COLORADO SPRINGS, Colo. (4/5/10) – The Colorado Army National Guard welcomed home six members its Army Space Support Team 26 of the 117th Space Support Battalion at the U.S. Army Space and Missile Defense Command/U.S. Army Forces Strategic Command on Peterson Air Force Base.

The mobilization was unique in the fact that ARSST 26 supported both Operation Iraqi Freedom and Operation Enduring Freedom during the same deployment. The unit served for approximately four months in Iraq and five months in Afghanistan.  

“I want to recognize and thank all the members of ARSST 26 for their dedication and professionalism,” said Col. Dana M. Capozzella, Colorado Army National Guard commander. “This deployment is marked in its uniqueness in that, to my knowledge, this is the only Colorado Army National Guard unit to date in the war against terror that has deployed to one area of operation – Operation Iraqi Freedom, and then jumped to another – Afghanistan, in support of Operation Enduring Freedom. That is a testament to their skill, professionalism and unique abilities that they bring to the war fight.” 
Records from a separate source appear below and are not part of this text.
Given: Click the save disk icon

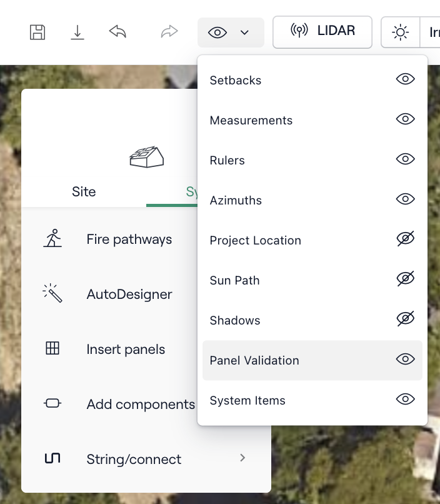Looking at the screenshot, I should [38, 33].
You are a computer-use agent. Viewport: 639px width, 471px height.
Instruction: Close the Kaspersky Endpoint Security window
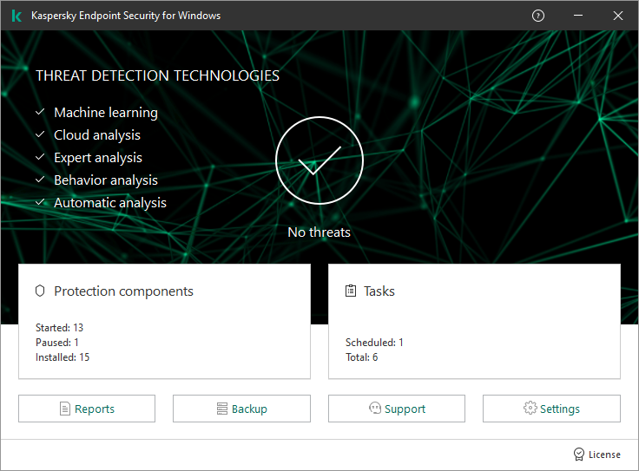click(618, 16)
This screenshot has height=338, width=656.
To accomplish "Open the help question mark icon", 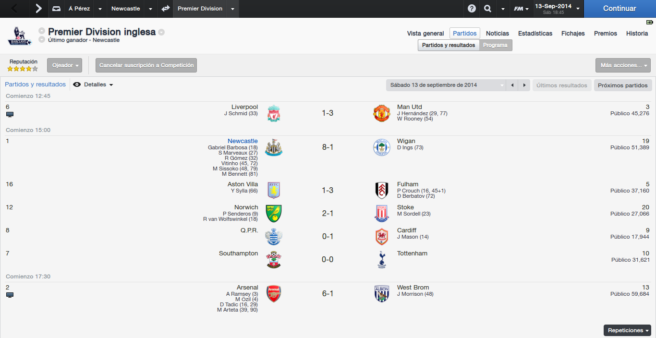I will pos(472,9).
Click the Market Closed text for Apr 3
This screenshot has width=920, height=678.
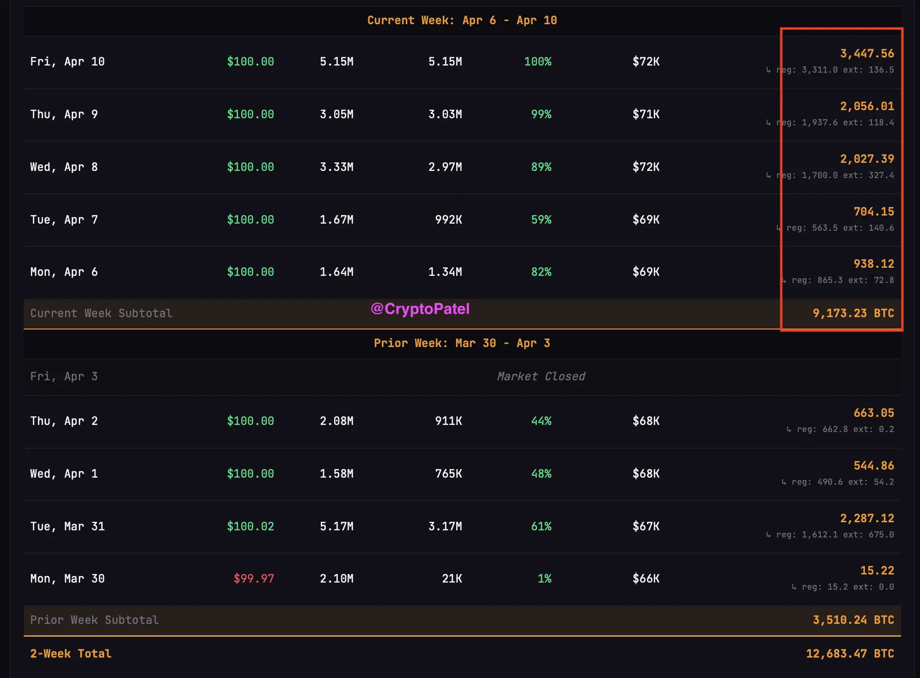[541, 377]
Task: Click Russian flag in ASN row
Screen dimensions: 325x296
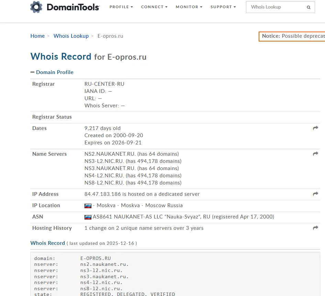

While serving in support of Multi-National Force-West in Iraq, and Regional Command-South in Afghanistan, the team contributed to the development and integration of more than 800 space-based products. The products provided early warning, identification and reporting of theater missile threats; counter-measurement of improvised explosive devices; and battlefield and weather conditions.

The team’s efforts helped facilitate the capture of several suspected insurgents and the destruction of numerous weapons caches. The team provided critical space capabilities in support of Operation Moshtarak – the largest ground operation since 2001 – with more than 10,000 coalition and Afghan forces.

“Soldiers don’t go to war, families go to war,” said Maj. Jesse Moorehouse, 117th Space Support Battalion executive officer. “Of course, as the Guard we don’t just go to war as families; we go to war as communities. We defend our country as a community. The easy part is deploying, the hard part is staying home and taking care of everything else. Thank you all for all the work that you have done.”

ARSST 26 is comprised of a handful of personnel, both enlisted and officer. ARSSTs provide space-enabling products to warfighters, and support division commanders, their staffs, and various other government and civilian agencies.

ARSSTs monitor and provide accurate, timely and actionable terrestrial and space weather data; satellite imagery for intelligence, surveillance and reconnaissance; early warning, identification

and reporting of theater missile threats; GPS monitoring and accuracy reporting; monitoring and reporting of counter-improvised explosive device programs; and provide situational awareness of the battlefield.